Human T cells that have been conditioned by the proteolytic activity of the major dust mite allergen Der p 1 trigger enhanced immunoglobulin E synthesis by B cells

Summary Background We have previously demonstrated that the proteolytic activity of Der p 1 selectively cleaves human CD25, the 55 kDa α subunit of the IL‐2 receptor. As a result of cleavage of surface CD25, peripheral blood T cells produce less IFN‐γ and more IL‐4, thereby leading to progressive polarization of the T cells towards a Th2 cytokine profile. Therefore, these observations underline the potential role of the proteolytic activity of Der p 1 in creating a microenvironment conducive for IgE synthesis.
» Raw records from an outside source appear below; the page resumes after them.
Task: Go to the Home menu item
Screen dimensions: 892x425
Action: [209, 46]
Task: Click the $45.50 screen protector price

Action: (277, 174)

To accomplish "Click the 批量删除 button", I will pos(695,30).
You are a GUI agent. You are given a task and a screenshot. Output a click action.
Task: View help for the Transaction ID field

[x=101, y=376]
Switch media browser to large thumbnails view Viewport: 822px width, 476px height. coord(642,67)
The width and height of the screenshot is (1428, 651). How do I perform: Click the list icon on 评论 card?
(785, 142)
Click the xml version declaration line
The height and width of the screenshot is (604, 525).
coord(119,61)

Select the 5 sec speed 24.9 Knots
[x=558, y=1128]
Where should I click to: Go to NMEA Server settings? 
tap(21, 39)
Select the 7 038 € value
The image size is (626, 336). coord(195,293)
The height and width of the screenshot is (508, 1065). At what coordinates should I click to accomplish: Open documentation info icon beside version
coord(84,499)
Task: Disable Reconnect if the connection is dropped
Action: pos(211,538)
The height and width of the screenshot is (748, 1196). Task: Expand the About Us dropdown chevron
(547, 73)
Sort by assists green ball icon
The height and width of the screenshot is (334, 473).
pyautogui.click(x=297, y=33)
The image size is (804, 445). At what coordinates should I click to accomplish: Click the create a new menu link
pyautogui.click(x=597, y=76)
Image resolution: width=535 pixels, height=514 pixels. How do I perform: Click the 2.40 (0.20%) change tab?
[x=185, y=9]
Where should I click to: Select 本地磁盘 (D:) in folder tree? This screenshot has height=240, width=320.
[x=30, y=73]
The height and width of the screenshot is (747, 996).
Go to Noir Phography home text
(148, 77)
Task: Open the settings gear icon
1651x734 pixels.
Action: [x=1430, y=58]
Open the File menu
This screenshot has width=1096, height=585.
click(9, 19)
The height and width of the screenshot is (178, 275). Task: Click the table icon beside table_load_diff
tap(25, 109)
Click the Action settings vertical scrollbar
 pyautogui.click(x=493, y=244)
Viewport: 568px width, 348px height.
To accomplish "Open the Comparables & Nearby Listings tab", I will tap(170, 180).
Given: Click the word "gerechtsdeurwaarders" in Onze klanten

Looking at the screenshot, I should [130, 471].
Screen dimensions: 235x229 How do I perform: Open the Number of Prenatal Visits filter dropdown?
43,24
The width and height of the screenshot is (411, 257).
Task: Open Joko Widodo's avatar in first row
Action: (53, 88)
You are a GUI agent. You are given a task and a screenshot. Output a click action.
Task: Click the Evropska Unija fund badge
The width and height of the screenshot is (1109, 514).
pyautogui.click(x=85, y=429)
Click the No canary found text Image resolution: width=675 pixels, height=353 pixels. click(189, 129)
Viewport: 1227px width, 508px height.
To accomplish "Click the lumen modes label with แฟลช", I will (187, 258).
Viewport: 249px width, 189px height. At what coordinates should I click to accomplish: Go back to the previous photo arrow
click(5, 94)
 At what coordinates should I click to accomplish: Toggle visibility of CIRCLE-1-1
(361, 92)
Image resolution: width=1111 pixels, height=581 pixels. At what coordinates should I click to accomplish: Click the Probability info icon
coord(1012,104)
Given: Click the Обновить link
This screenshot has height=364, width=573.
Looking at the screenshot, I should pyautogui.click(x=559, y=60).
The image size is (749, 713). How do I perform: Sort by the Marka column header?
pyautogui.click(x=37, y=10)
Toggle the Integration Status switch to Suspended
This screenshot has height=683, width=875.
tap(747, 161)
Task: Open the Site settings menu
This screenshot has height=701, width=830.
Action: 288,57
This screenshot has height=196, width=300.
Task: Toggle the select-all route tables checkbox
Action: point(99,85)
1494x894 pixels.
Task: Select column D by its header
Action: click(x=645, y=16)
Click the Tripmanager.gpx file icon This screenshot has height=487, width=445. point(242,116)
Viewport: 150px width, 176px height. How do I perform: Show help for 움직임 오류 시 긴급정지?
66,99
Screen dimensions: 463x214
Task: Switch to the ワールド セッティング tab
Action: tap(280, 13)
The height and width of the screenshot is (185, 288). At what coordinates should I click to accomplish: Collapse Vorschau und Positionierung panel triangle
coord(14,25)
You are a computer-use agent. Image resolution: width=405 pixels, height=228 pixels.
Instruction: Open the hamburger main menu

Objective To study the effect of T cells that have been conditioned by the proteolytic activity of Der p 1 on IgE synthesis by B cells. Methods We have examined this concept in experiments whereby T cells that have been exposed to either proteolytically active or inactive Der p 1 were cocultured with autologous B cells and IgE antibody synthesis was monitored. Results Here we demonstrate for the first time that coculturing T cells that have been in contact with proteolytically active Der p 1 with autologous B cells leads to augmentation of IgE antibody responses. Conclusions The proteolytic activity of Der p 1 conditions human T cells, which then become empowered to trigger enhanced IgE synthesis by B cells.